Texto de apoio:
------------------------------

Abuso emocional na infância aumenta em seis vezes risco de depressão pós-parto

SÃO PAULO, SP (FOLHAPRESS) – Ser vítima de abusos emocionais durante a infância pode aumentar em até seis vezes o risco de mulheres desenvolverem depressão pós-parto, aponta estudo publicado nesta segunda-feira (13) na “Revista Latino-Americana de Enfermagem”.

O artigo associou a depressão pós-parto a cinco diferentes tipos de trauma na infância: abuso emocional, negligência emocional, abuso físico, negligência física e abuso sexual. A pesquisa foi feita em conjunto por pesquisadores da UniRV (Universidade de Rio Verde), USP (Universidade de São Paulo) e UFMA (Universidade Federal do Maranhão).

Foram avaliadas, por meio de um questionário, 253 puérperas entre o segundo e o quinto dia pós-parto, em uma maternidade pública de Rio Verde, em Goiás, com filhos nascidos entre fevereiro e abril de 2022. Variáveis como tempo de gestação, cor da pele e idade da puérpera, status de relacionamento, histórico de depressão, número de partos e abortos espontâneos foram consideradas.

------------------------------

Bloco de dados:
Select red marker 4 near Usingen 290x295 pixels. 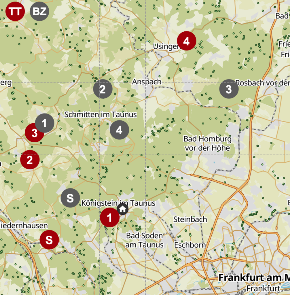[x=186, y=41]
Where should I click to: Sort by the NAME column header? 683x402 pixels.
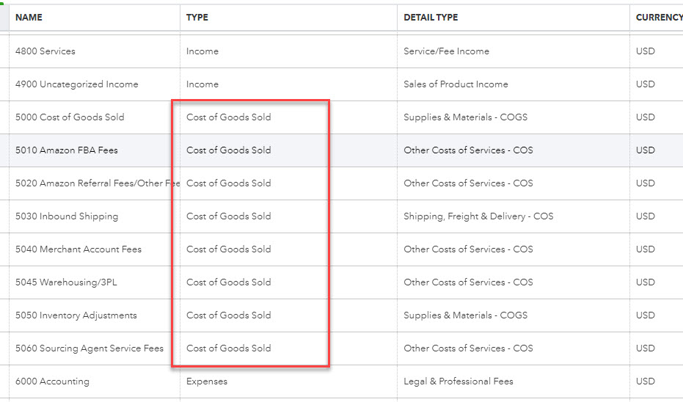point(29,18)
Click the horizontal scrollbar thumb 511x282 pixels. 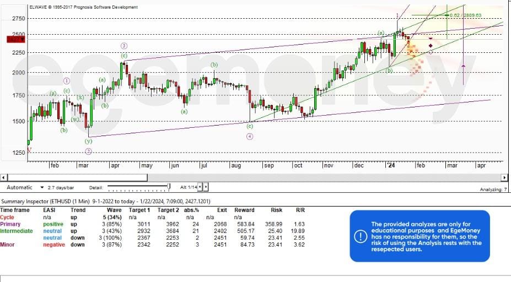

------------------------------

Exercícios propostos:
A - De acordo com a reportagem sobre depressão pós-parto, quantas puérperas responderam ao questionário do estudo?
B - Traduza para o inglês esta frase da reportagem sobre depressão pós-parto: "A pesquisa foi feita em conjunto por pesquisadores da UniRV (Universidade de Rio Verde), USP (Universidade de São Paulo) e UFMA (Universidade Federal do Maranhão)."
C - Por favor, prossiga com a reportagem sobre depressão pós-parto a partir da última frase apresentada.
Os dados não são necessários para estas tarefas.

Respostas esperadas:
A - Foram avaliadas 253 puérperas.

B - The research was carried out jointly by researchers from UniRV (Universidade de Rio Verde), USP (Universidade de São Paulo), and UFMA (Universidade Federal do Maranhão).

C -
Mais da metade das puérperas (52,6%) vivenciou pelo menos um tipo de trauma. O abuso emocional foi o mais comum (34%), seguido de negligência emocional (26%), abuso sexual (23%) e abuso físico (18%).

Os resultados sugeriram uma associação entre as diferentes formas de trauma e o desenvolvimento de depressão pós-parto, que foi comum a 37% das mulheres (93).

A exposição a abuso emocional foi o tipo de trauma na infância que gerou maiores chances de desenvolvimento de depressão pós-parto, em comparação às mulheres que tiveram a condição e não sofreram o abuso.

O abuso emocional é caracterizado por experiências de rejeição, agressão verbal, isolamento ou provocação, de acordo com o artigo.

Já a exposição à negligência emocional na infância resultou em riscos três vezes maiores de depressão pós-parto, assim como o abuso físico (2,91 vezes). A negligência física e o abuso sexual dobraram os riscos de desenvolvimento da condição.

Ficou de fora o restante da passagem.